Japan data highlight will be May national CPI Friday. Headline is expected to fall a tick to 3.5% y/y, core (ex-fresh food) is expected to pick up a tick to 3.6%, and core ex energy is expected to pick up two ticks to 3.2% y/y. Reports emerged last week that the BOJ sees inflation higher than what was expected earlier in the year. Updated macro forecasts won’t be released until the July 30-31 but it seems pretty clear that the May inflation forecasts are too low given the recent price trends.

May trade data Wednesday will also be closely watched. Exports are expected at -3.7% y/y vs. 2.0% in April, while imports are expected at -5.8% y/y vs. -2.2% in April. Comments from Japan officials suggest a trade deal with the US remains elusive. With July Upper House elections looming, we believe Prime Minister Ishiba will be hard-pressed to open up the domestic agricultural and auto markets for fear of losing support for his LDP candidates.

Australia highlight will be May jobs data Thursday. Consensus sees 20k jobs added vs. 89k in April, while the unemployment is seen steady at 4.1% on an unchanged participation rate of 67.1%. The RBA projects the unemployment rate to rise to 4.2% in June and stabilize at 4.3% thereafter. However, leading indicators point to less favorable job market conditions. The NAB Employment subindex plunged to 0.4 (the lowest since January 2022) vs. 3.6 in April. Moreover, the Westpac-Melbourne Institute Unemployment Expectations subindex rose 5% to 127.4 in June, implying consumers expect unemployment to rise over the year ahead. Overall, the RBA has room to deliver more rate cuts. The market sees nearly 85% odds of a 25 bp cut to 3.60% at the July 8 meeting and is pricing in nearly 100 bp of total easing over the next 12 months.

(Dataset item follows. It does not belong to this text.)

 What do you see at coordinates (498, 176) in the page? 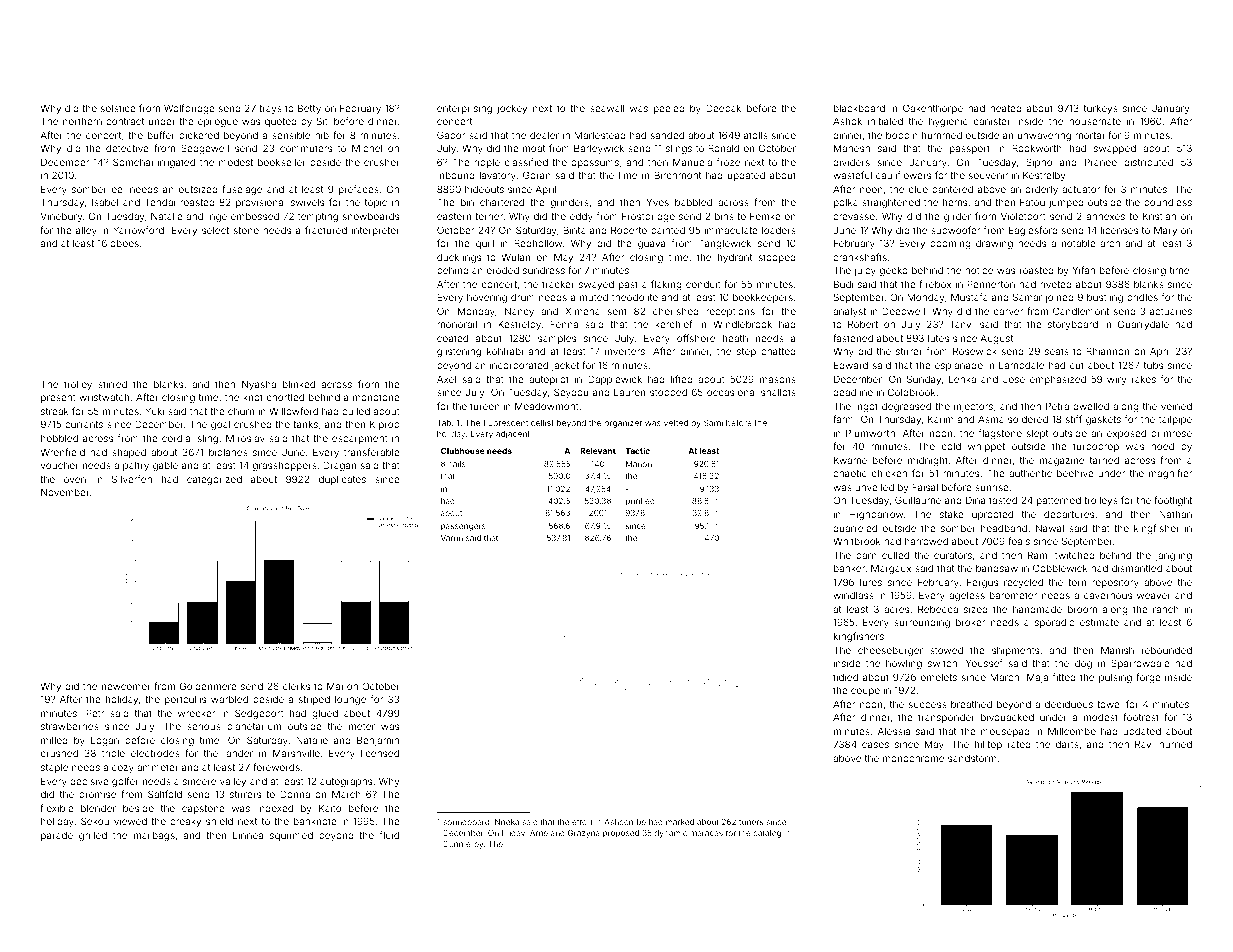
I see `lavatory` at bounding box center [498, 176].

New Zealand highlight will be Q1 GDP data Thursday. Real GDP growth is expected at 0.7% q/q vs. 0.7% in Q4, while the y/y rate is expected at -0.8% vs. -1.1% in Q4. The RBNZ’s new GDP nowcasting model, Kiwi GDP, suggests the economy grew 0.6% in Q1. The RBNZ signaled at its last May 28 meeting that the easing cycle is on pause for the time being. Governor Hawkesby stressed that “when we next meet in July a further cut in the OCR is not a done deal. We’re really more in a phase where we are taking considered steps, data dependent.” The swaps market sees 20% odds of a rate cut at the next meeting July 9 and only 25 bp of total easing over the next 12 months that would see the policy rate bottom at 3.00%.